Deuxième enfant : la fin des usines à jumelles

Après la corrup­tion et la pros­ti­tu­tion, ce sont certaines cliniques privées qui sont touchées par les mesures prises par le gouver­ne­ment. Lesquelles ? Celles spécia­li­sées dans la procréa­tion médi­ca­le­ment assistée.

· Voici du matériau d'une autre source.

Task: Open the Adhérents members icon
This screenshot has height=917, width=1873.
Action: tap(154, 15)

cliniqueEn 2012, une étude a révé­lé que 67 % des femmes faisant appel aux tech­niques de fécon­da­tion in vitro auraient pu être enceintes sans cette aide. Avec des coûts de trai­te­ment en baisse et un taux de réus­site élevé, ce sont des dizaines de milliers de couples qui ont ainsi pu contour­ner la loi sur l’enfant unique. Le texte limite en effet le nombre de gros­sesses et non celui des enfants. La nais­sance de jumeaux ou plus est par consé­quent exclue du cadre de la loi puis qu’issus d’une même grossesse.

C’est ce qui explique que depuis quelques années, le nombre de cliniques spécia­li­sées a forte­ment augmen­té, ce secteur étant d’une excel­lente renta­bi­li­té avec des sommes loin d’être toutes offi­ciel­le­ment comp­ta­bi­li­sées. Depuis quelque temps, la grimace fait place au sourire qu’affichaient ces méde­cins ou inves­tis­seurs, grands amateurs de Porsche Cayenne et autres produits de luxe.

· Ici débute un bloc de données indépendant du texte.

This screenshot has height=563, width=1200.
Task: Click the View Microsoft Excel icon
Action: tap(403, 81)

Avec la mise en appli­ca­tion de la nouvelle loi sur les nais­sances qui sera appli­quée à tout le pays d’ici la fin de l’année, c’est une bonne partie du pactole poten­tiel qui s’éloigne. Le nouveau dispo­si­tif permet­tant une deuxième gros­sesse, avoir recours à la procréa­tion médi­ca­ment assis­tée revêt bien moins d’intérêt. Moins de contraintes pour la future mère et de substan­tielles écono­mies ont de forts risques d’imposer une baisse de niveau de vie à ceux qui exploi­taient ce filon.

Encore un secteur de l’économie chinoise qui ne dit pas merci au gouver­ne­ment de Xi Jinping.